Она много читала, знала от доски до доски «всю новую литературную проповедь», и больше всего томил ее мысли Брюсов. Со своим альманахом «Скорпион» Брюсов был издательским соперником «Грифа»-Соколова — и скандально известным поэтом, к которому с легкой руки знаменитого критика-негативиста-ниспровергателя-эпатажника Акима Волынского (на самом деле он не был ни Акимом, ни Волынским, что не мешало ему быть возлюбленным столь же эпатажной Зинаиды Гиппиус) приклеилась этикеточка — «декадент».

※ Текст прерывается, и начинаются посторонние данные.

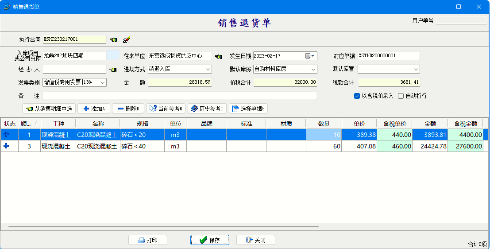Image resolution: width=490 pixels, height=249 pixels.
Task: Click into the 备注 text field
Action: (180, 96)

Тень несозданных созданий Колыхается во сне, Словно лопасти латаний На эмалевой стене. Фиолетовые руки На эмалевой стене Полусонно чертят звуки В звонко-звучной тишине. И прозрачные киоски, В звонко-звучной тишине, Вырастают, словно блестки, При лазоревой луне. Всходит месяц обнаженный При лазоревой луне… Звуки реют полусонно, Звуки ластятся ко мне. Тайны созданных созданий С лаской ластятся ко мне, И трепещет тень латаний На эмалевой стене.Никто ничего в этом стихотворении не понимал, прежде всего эти «латания» с их какими-то там лопастями были не то чушью, не то гениальностью, но именно в этой непонятливости крылась тайная сила Брюсова. Он смотрел на мир свысока, словно и впрямь был «вождь земных царей и царь», словно не образа ради, а про себя написал стихотворение «Ассаргадон»:
Кто превзойдет меня? Кто будет равен мне? Деянья всех людей — как тень в безумном сне, Мечта о подвигах — как детская забава! Я исчерпал тебя до дна, земная слава!Ниночка относилась к нему тревожно и смятенно, ибо слава его во многом была скандальна и баснословна:
«Офицеры, адвокаты, разжиренные спекулянты, модные актеры и т. п. — вся эта нечисть, питавшаяся гноем эпохи перед 1905 годом, так и была уверена, что Брюсов ест засахаренные фиалки, по ночам рыскает по кладбищенским склепам, а днем, как Фавн, играет с козами на несуществующих московских пастбищах!..»
Как-то раз Ниночке привелось мельком встретиться с Брюсовым в доме известной спиритки А.И. Бобровой.
Он появился — «в воспетом поэтами двух поколений глухо застегнутом черном сюртуке, нездешний такой и такой земной, преувеличенно корректный, светский. Совершенно не гармонируя с остальным обликом, „острым, как меч“, из-под углевых черных дуг, сурово сросшихся на переносье, сияли золотисто-черные, совсем „собачьи“ глаза. Жующие, сонно булькающие чаем с лимоном старики и старушки съежились, точно от сквозняка, заморгали совиными глазками, зашуршали, зашелестели, подняли головы… Я ушла с огорченным сердцем. Я могла бы процитировать ему два его сборника целиком, а он на меня взглянул мельком, как на стену!»
Пожалуй, именно оскорбленное самолюбие заставляет женщин частенько совершать поступки, о которых они потом если и не жалеют, то очень недоумевают. В частности, самолюбие, оскорбленное одним мужчиной, заставляет их поспешно отдаваться другому… или другим. Именно это и произошло с нашей героиней.
«Другой» не замедлил возникнуть в доме ее супруга. Для разнообразия это оказался не какой-нибудь там рифмоплет, а знаменитый, находящийся на вершине славы Константин Бальмонт — «причудливый капризник, самодержавно разрешающий все идейные и практические затруднения, органический житель вершин».